=== What is expected ===
The expected output is every entry below, exact in every character.

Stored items

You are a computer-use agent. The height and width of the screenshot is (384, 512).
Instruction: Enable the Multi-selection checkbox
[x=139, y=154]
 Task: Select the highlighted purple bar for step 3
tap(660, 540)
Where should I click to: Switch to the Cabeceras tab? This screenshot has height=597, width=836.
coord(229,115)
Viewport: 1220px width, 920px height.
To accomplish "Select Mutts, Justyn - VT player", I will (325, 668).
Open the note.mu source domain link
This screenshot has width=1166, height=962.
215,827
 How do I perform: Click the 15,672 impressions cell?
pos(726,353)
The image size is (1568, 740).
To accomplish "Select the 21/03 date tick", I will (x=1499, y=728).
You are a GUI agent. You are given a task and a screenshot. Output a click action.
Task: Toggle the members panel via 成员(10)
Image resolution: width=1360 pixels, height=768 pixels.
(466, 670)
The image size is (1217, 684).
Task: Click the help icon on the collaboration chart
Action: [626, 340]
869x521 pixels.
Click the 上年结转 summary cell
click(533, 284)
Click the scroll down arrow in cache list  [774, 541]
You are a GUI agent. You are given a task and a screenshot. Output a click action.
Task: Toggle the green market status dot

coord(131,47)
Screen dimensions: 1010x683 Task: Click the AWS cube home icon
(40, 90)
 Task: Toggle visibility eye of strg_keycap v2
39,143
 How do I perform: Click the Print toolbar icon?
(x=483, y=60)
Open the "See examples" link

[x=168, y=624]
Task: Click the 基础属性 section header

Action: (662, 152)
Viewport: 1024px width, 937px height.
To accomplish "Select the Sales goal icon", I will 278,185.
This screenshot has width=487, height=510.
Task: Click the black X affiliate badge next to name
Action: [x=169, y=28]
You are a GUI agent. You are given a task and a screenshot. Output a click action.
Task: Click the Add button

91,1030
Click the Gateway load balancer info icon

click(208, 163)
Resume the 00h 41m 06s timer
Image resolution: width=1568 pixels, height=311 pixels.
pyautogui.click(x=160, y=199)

=== Response to the task ===
You are a computer-use agent. The height and width of the screenshot is (384, 512).
Instruction: Enable the Multi-selection checkbox
[x=139, y=154]
 Task: Select the highlighted purple bar for step 3
tap(660, 540)
Where should I click to: Switch to the Cabeceras tab? This screenshot has height=597, width=836.
coord(229,115)
Viewport: 1220px width, 920px height.
To accomplish "Select Mutts, Justyn - VT player", I will (325, 668).
Open the note.mu source domain link
This screenshot has width=1166, height=962.
215,827
 How do I perform: Click the 15,672 impressions cell?
pos(726,353)
The image size is (1568, 740).
To accomplish "Select the 21/03 date tick", I will (x=1499, y=728).
You are a GUI agent. You are given a task and a screenshot. Output a click action.
Task: Toggle the members panel via 成员(10)
Image resolution: width=1360 pixels, height=768 pixels.
(466, 670)
The image size is (1217, 684).
Task: Click the help icon on the collaboration chart
Action: [626, 340]
869x521 pixels.
Click the 上年结转 summary cell
click(533, 284)
Click the scroll down arrow in cache list  [774, 541]
You are a GUI agent. You are given a task and a screenshot. Output a click action.
Task: Toggle the green market status dot

coord(131,47)
Screen dimensions: 1010x683 Task: Click the AWS cube home icon
(40, 90)
 Task: Toggle visibility eye of strg_keycap v2
39,143
 How do I perform: Click the Print toolbar icon?
(x=483, y=60)
Open the "See examples" link

[x=168, y=624]
Task: Click the 基础属性 section header

Action: (662, 152)
Viewport: 1024px width, 937px height.
To accomplish "Select the Sales goal icon", I will 278,185.
This screenshot has width=487, height=510.
Task: Click the black X affiliate badge next to name
Action: [x=169, y=28]
You are a GUI agent. You are given a task and a screenshot. Output a click action.
Task: Click the Add button

91,1030
Click the Gateway load balancer info icon

click(208, 163)
Resume the 00h 41m 06s timer
Image resolution: width=1568 pixels, height=311 pixels.
pyautogui.click(x=160, y=199)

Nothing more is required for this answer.